Rewrite the lines from the one containing "Screen dimensions: 640x385" through the last line, changing "keyboard suggestion" to "autocomplete suggestion" and keeping everything else the same. Leave the pictures out of the output.

Extracted records:
####
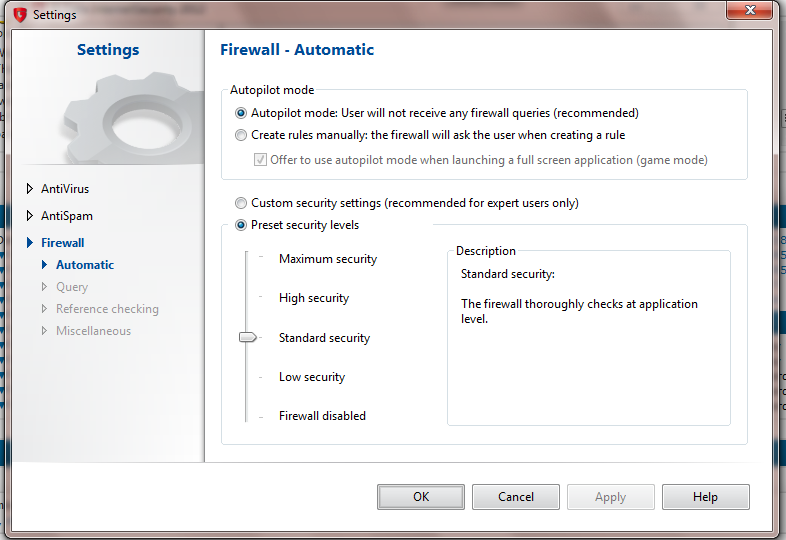Choose Create rules manually option
Screen dimensions: 786x540
tap(241, 135)
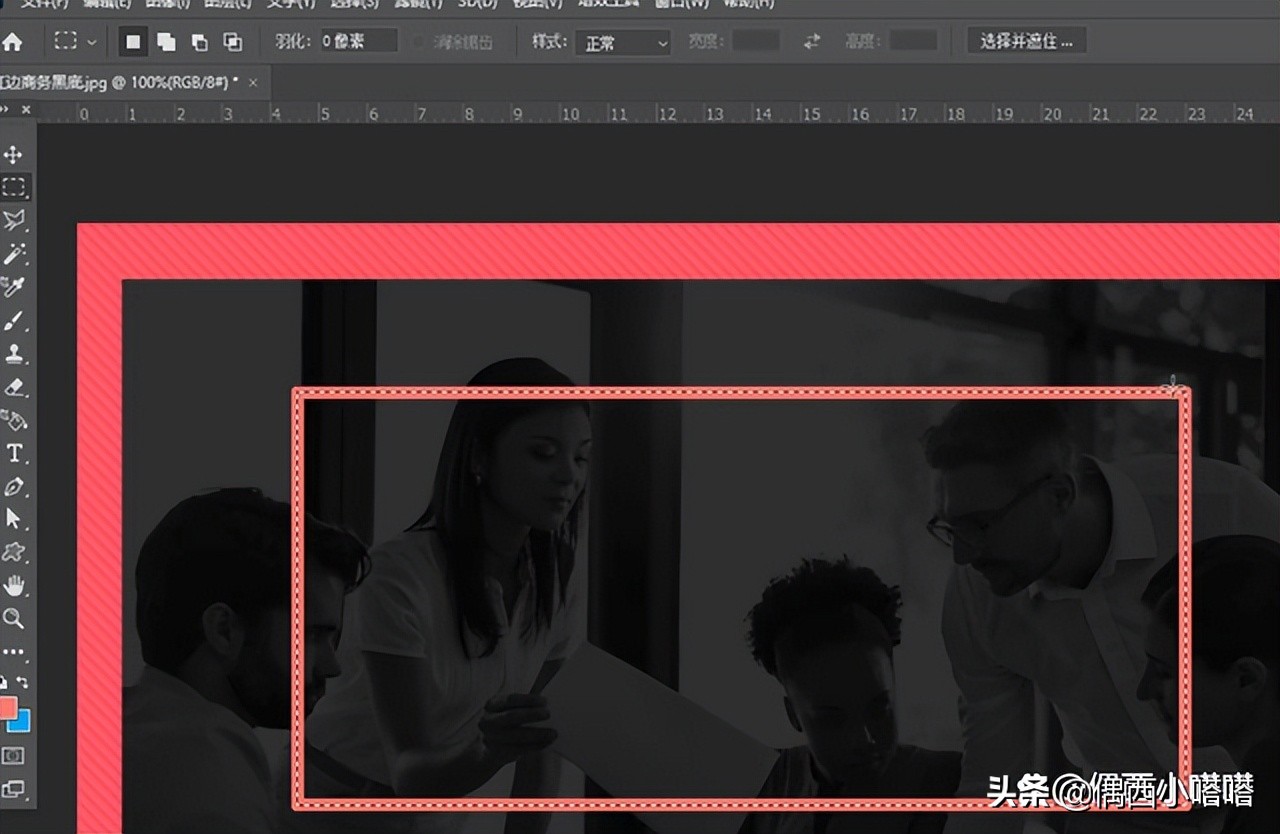The image size is (1280, 834).
Task: Select the Lasso tool
Action: tap(15, 220)
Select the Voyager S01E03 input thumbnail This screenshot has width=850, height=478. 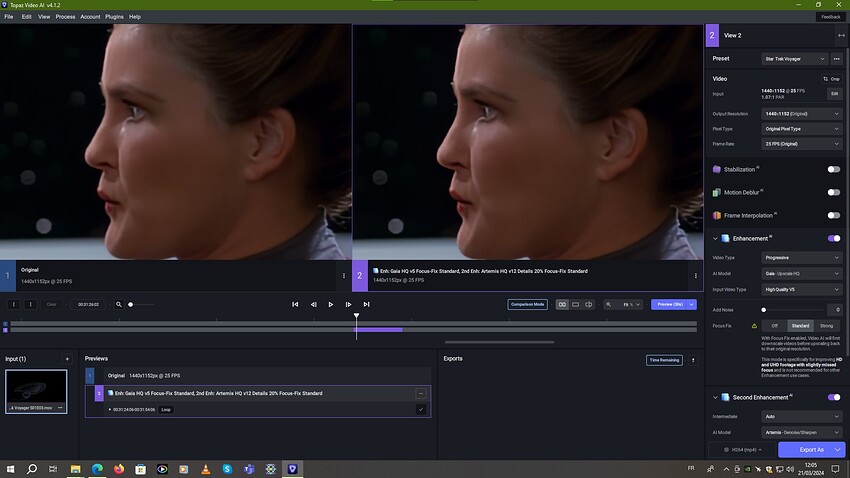click(36, 388)
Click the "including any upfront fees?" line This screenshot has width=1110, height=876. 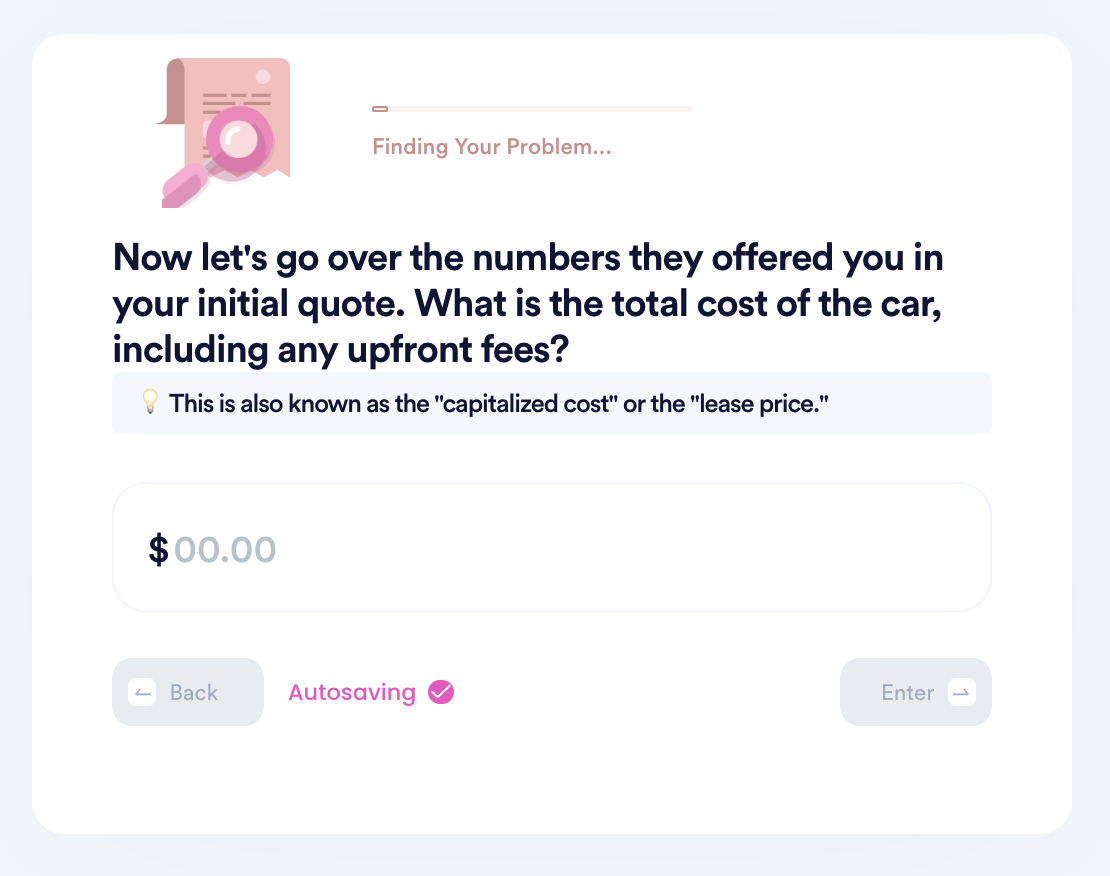pyautogui.click(x=341, y=349)
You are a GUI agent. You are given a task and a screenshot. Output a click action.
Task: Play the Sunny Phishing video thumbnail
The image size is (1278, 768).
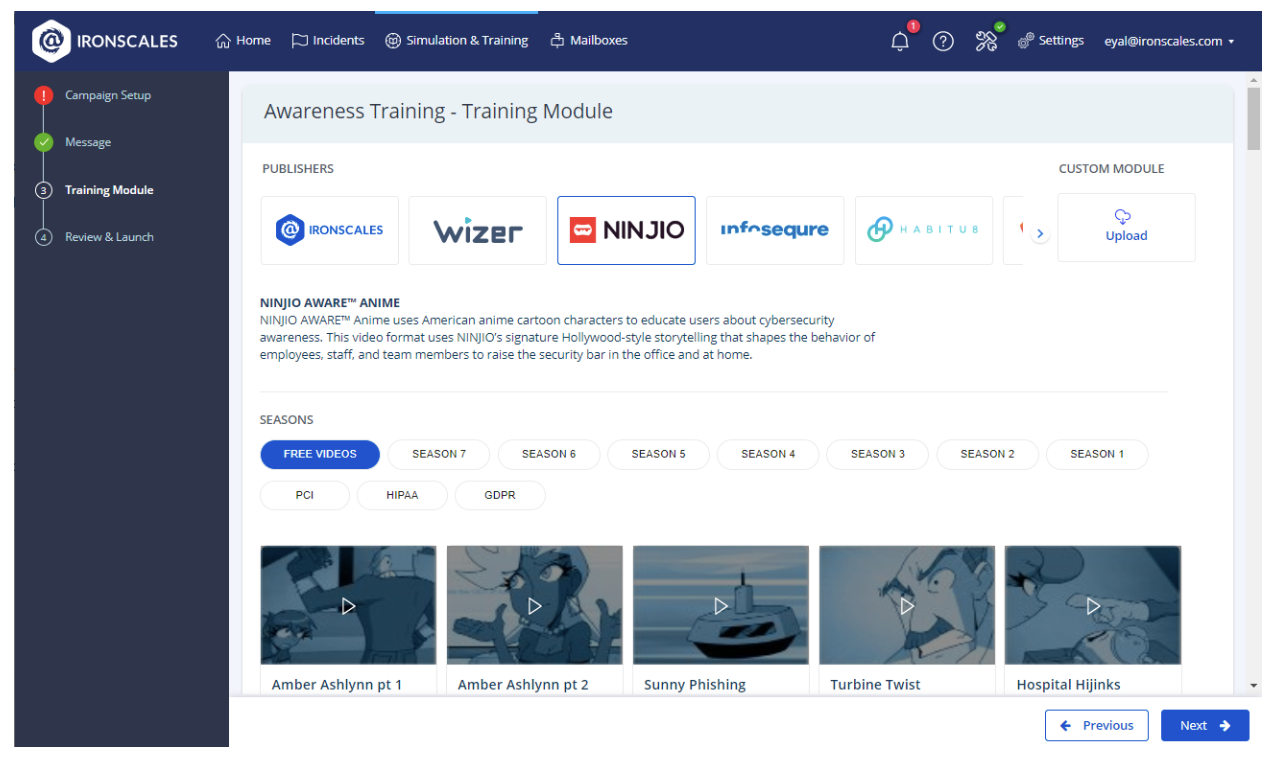(720, 605)
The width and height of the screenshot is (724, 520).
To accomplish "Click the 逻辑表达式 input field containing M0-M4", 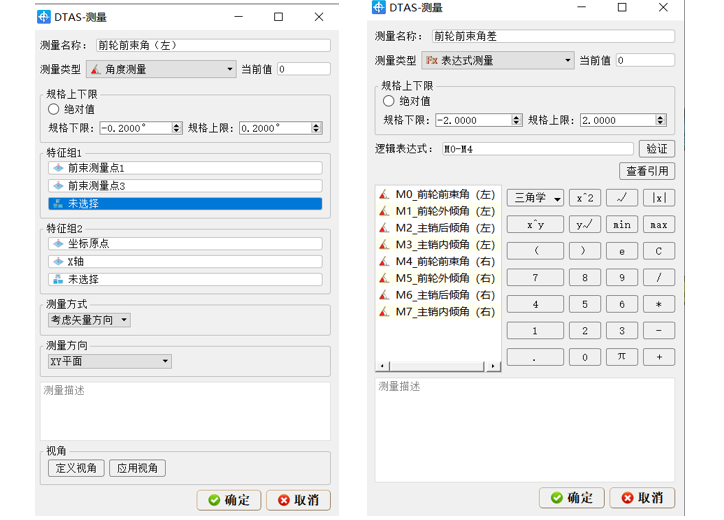I will tap(537, 149).
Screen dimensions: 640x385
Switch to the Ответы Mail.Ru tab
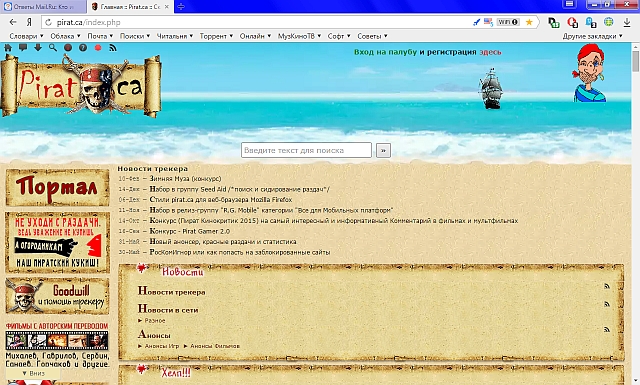pyautogui.click(x=43, y=7)
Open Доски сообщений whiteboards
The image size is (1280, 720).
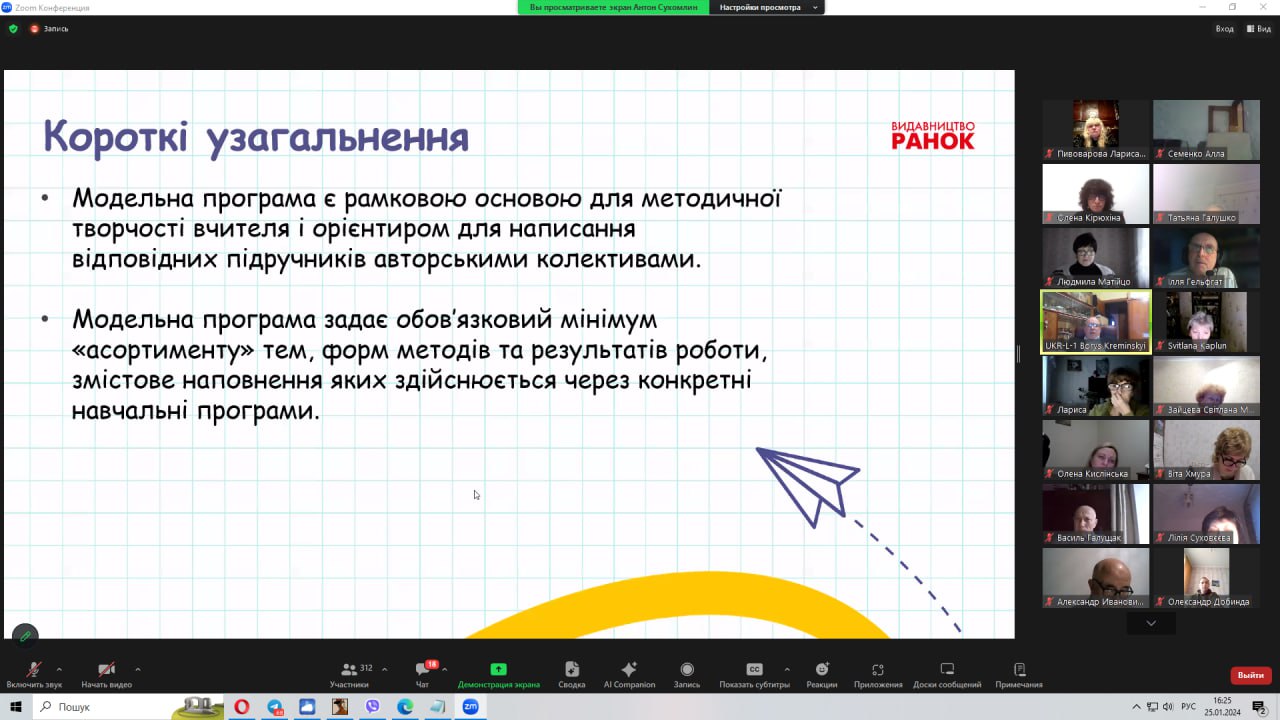click(947, 670)
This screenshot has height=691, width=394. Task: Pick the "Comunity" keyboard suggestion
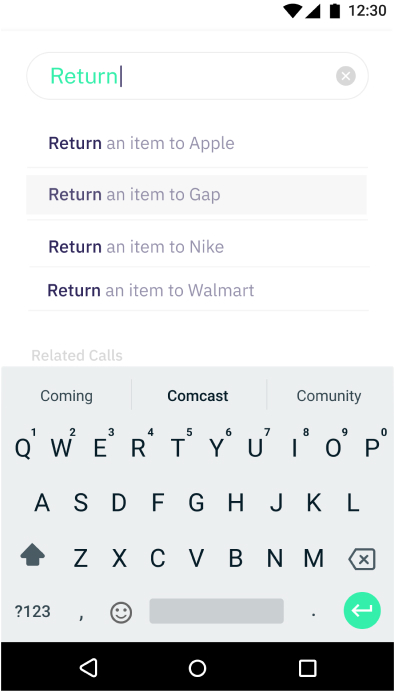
####
**Solution to this exercise**:
Screen dimensions: 640x385
Switch to the Ответы Mail.Ru tab
pyautogui.click(x=43, y=7)
Open Доски сообщений whiteboards
The image size is (1280, 720).
click(947, 670)
This screenshot has height=691, width=394. Task: Pick the "Comunity" autocomplete suggestion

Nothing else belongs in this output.